» **RECORD EXCERPTS**:
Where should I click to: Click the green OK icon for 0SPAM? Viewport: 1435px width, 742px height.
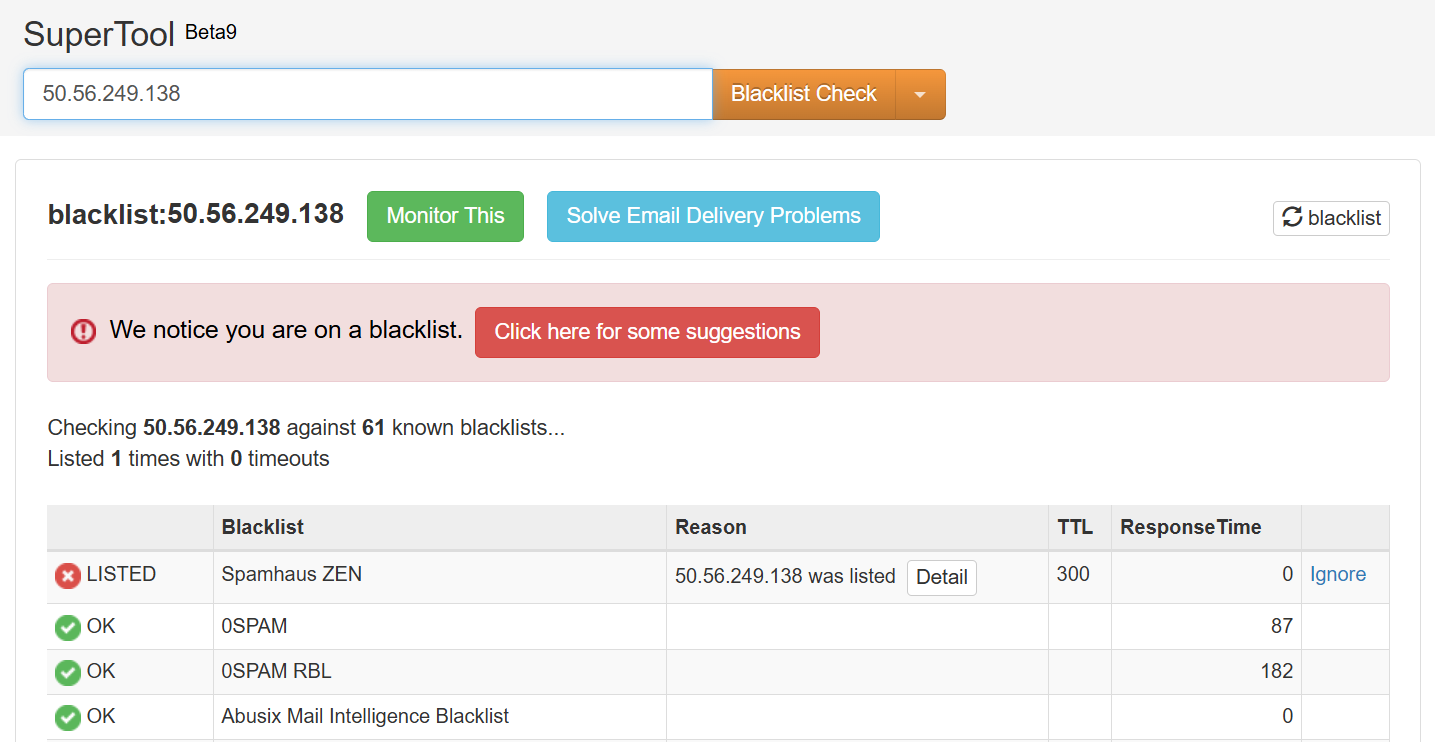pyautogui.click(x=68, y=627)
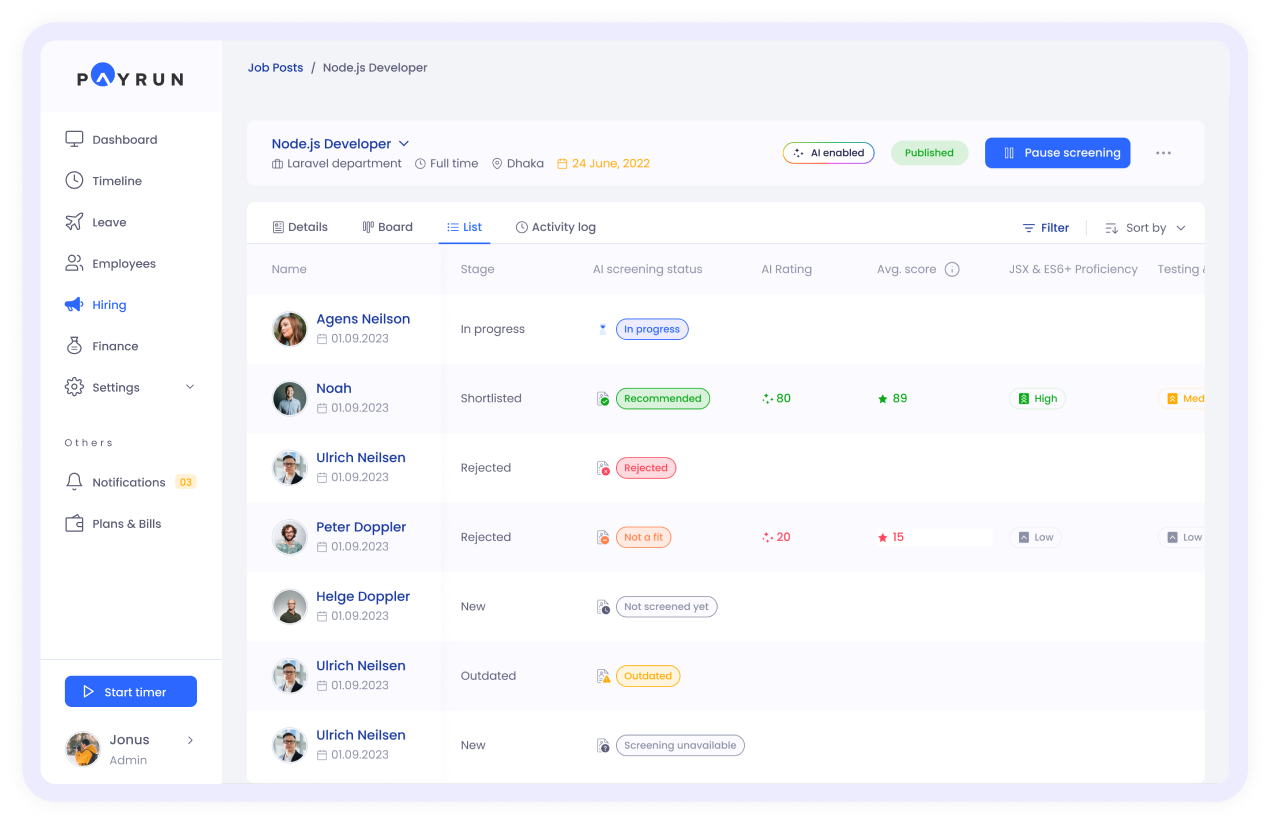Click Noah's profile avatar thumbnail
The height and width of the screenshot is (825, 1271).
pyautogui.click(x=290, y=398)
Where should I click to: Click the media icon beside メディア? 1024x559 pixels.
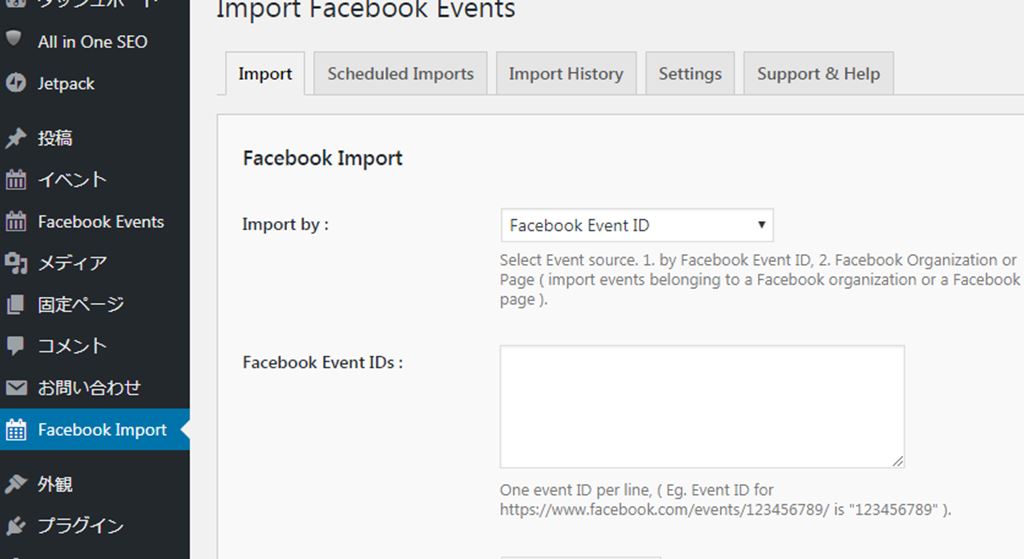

» **WHAT IS BEING ASKED**:
Leave out the pictures, and write out all the remaining data above exactly.

» **RESULT OF THIS TASK**:
Where should I click to: Click the green OK icon for 0SPAM? Viewport: 1435px width, 742px height.
pyautogui.click(x=68, y=627)
Click Noah's profile avatar thumbnail
The height and width of the screenshot is (825, 1271).
pyautogui.click(x=290, y=398)
Where should I click to: Click the media icon beside メディア? 1024x559 pixels.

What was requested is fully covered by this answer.